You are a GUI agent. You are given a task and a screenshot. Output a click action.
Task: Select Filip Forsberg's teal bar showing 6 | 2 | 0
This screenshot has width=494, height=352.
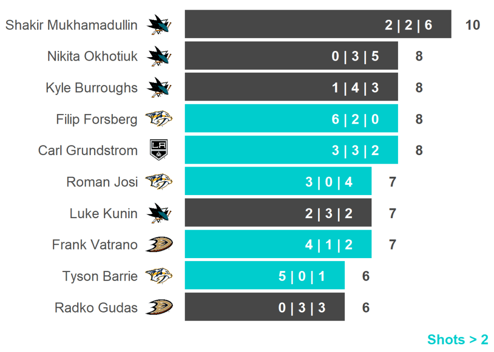(291, 119)
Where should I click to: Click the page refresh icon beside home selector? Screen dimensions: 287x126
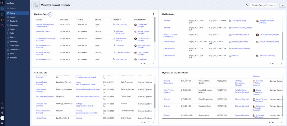(x=247, y=5)
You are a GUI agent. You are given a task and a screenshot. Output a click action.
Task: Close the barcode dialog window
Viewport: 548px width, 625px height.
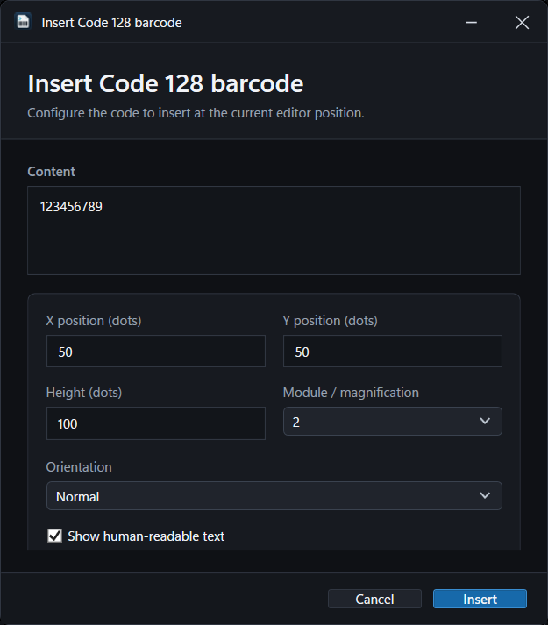pyautogui.click(x=522, y=22)
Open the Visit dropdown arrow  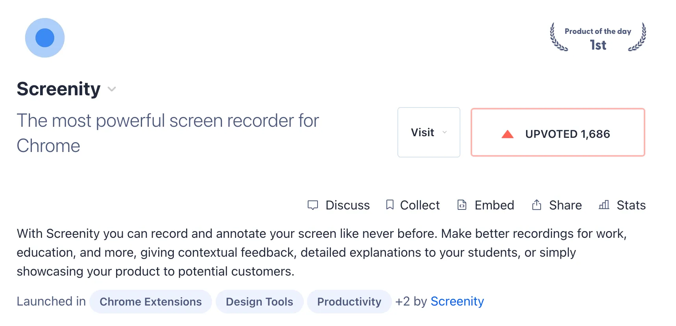click(x=445, y=132)
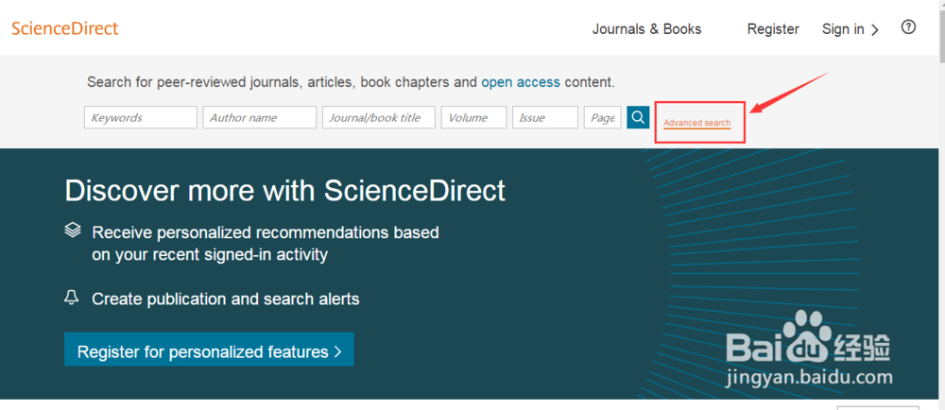Click the stacked layers recommendations icon

[x=73, y=231]
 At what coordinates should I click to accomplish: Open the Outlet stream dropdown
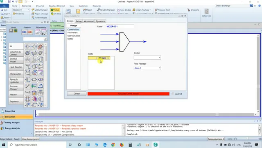(x=147, y=58)
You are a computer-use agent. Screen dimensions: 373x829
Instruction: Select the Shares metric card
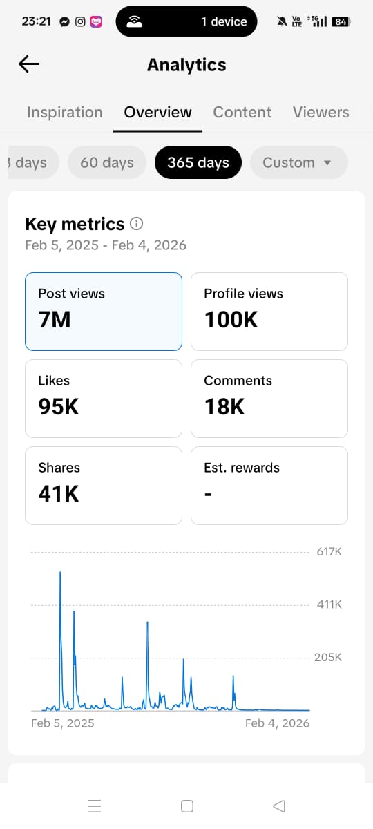pyautogui.click(x=104, y=486)
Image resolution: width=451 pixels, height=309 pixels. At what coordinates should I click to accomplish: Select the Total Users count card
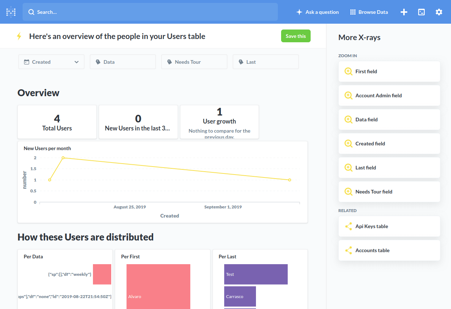tap(57, 122)
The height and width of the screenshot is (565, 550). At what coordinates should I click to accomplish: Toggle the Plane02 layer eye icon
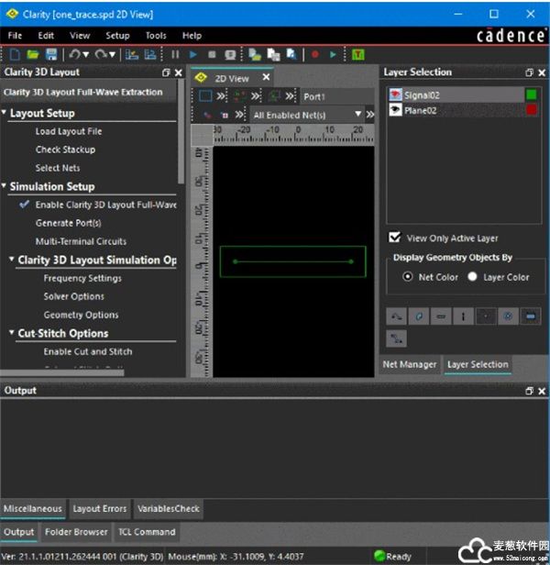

▶ Task:
Using the records above, return verbatim only the part that opens with the line containing "Task: Select Filip" and closes with the line containing "Task: Close the barcode dialog window"; pictures stay out.

▶ Response for this exercise:
Task: Select Filip Forsberg's teal bar showing 6 | 2 | 0
This screenshot has width=494, height=352.
(291, 119)
Where should I click to: Click the page refresh icon beside home selector? Screen dimensions: 287x126
(x=247, y=5)
You are a GUI agent. You are given a task and a screenshot. Output a click action.
Task: Close the barcode dialog window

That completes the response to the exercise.